INFORMATION PROVIDED =>

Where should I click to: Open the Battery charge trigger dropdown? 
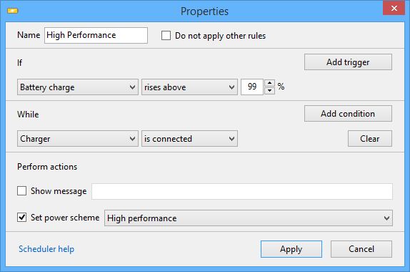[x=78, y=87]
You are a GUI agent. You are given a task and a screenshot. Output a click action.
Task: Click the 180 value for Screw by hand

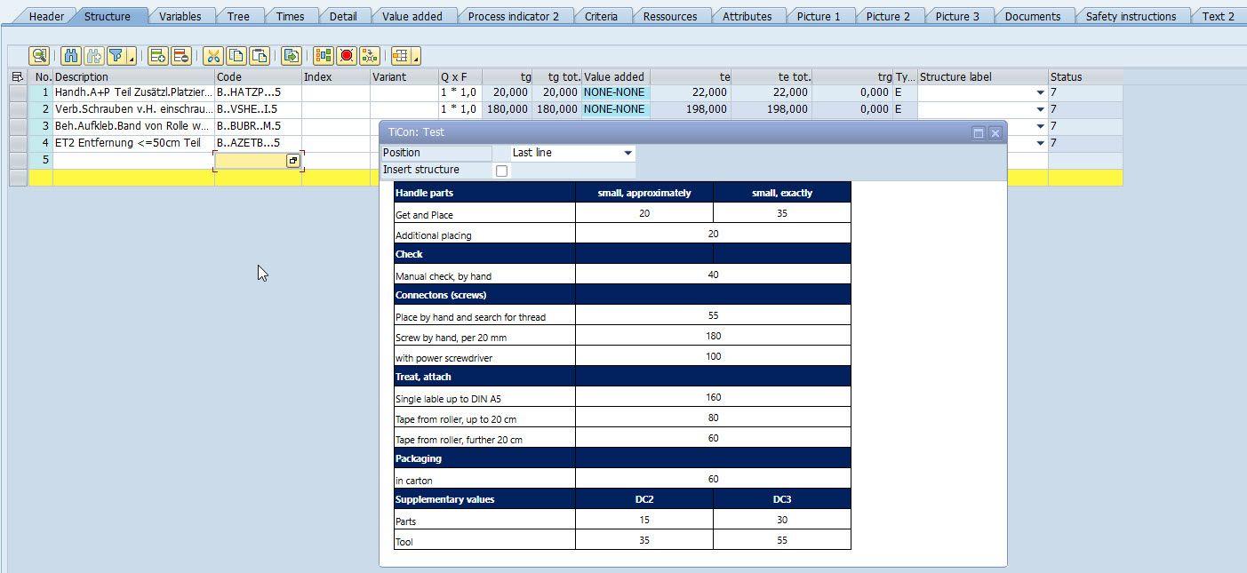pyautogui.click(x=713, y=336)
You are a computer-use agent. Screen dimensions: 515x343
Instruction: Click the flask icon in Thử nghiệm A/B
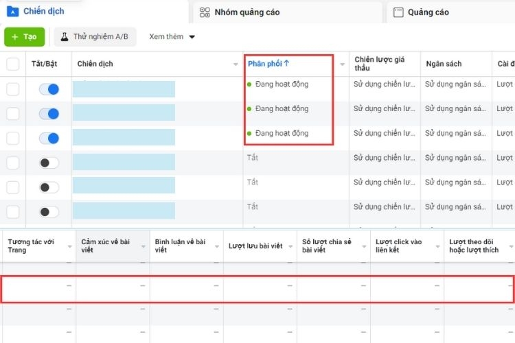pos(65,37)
==
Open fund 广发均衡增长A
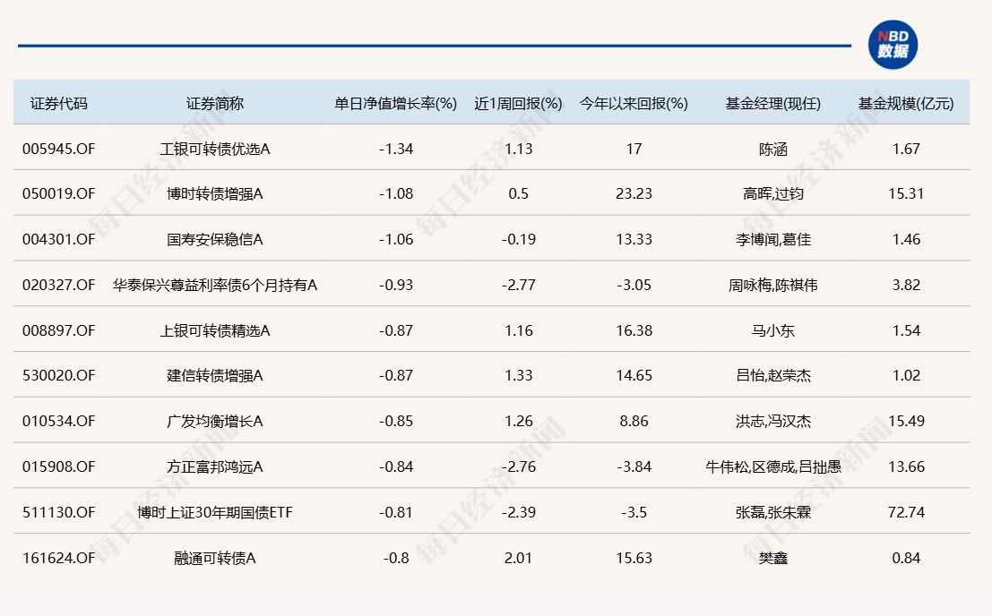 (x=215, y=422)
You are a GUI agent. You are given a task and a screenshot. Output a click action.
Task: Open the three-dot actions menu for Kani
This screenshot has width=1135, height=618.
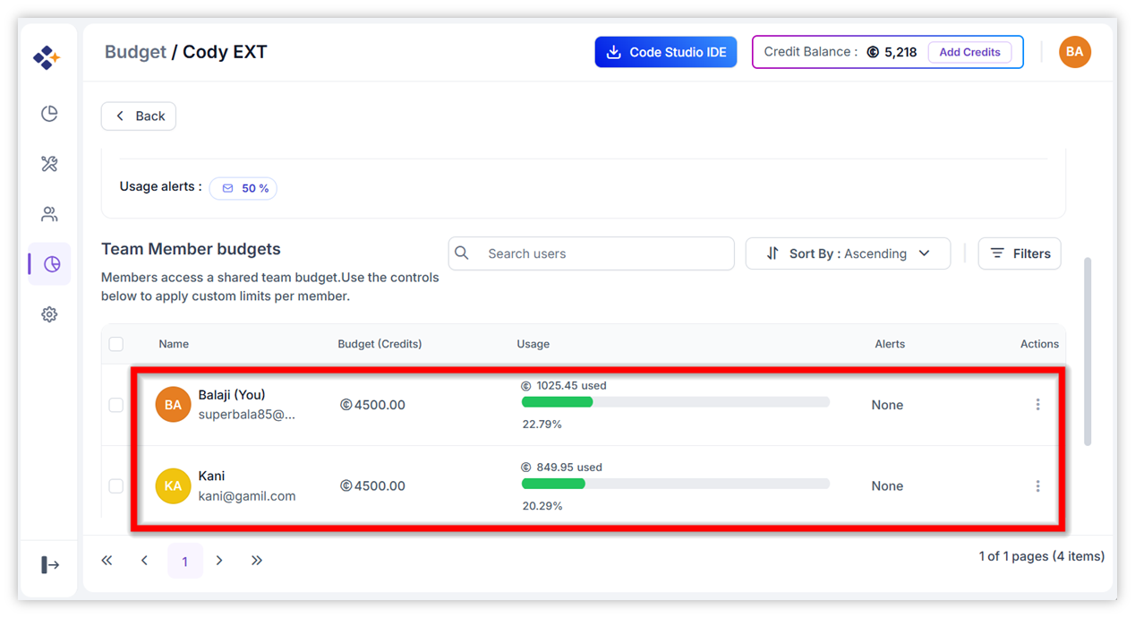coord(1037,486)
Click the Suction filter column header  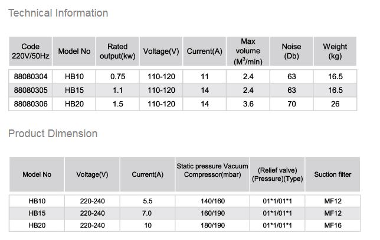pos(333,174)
* * *
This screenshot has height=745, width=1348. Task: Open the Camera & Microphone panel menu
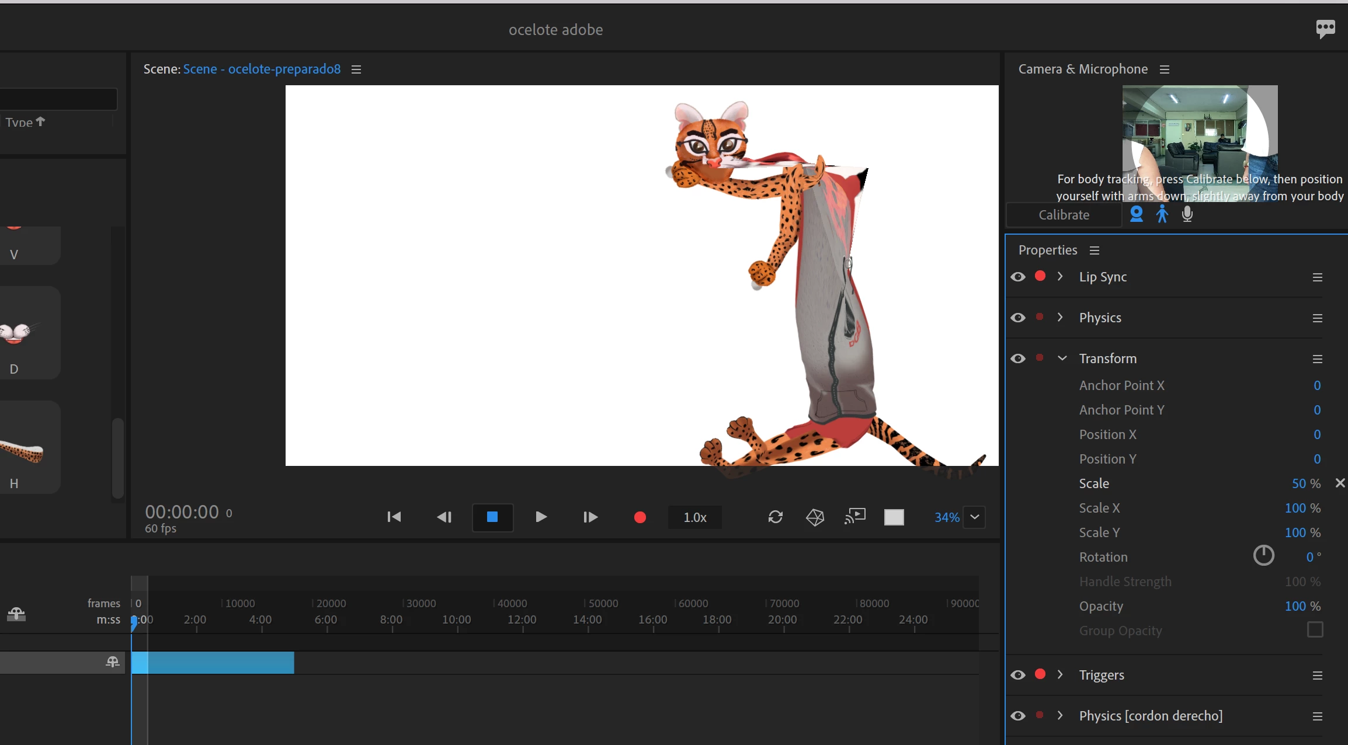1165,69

REQUIREMENTS =>
How many lines in the rows above contain the string "width"? Reply with the number only.

ANSWER TO THE PROBLEM =>
2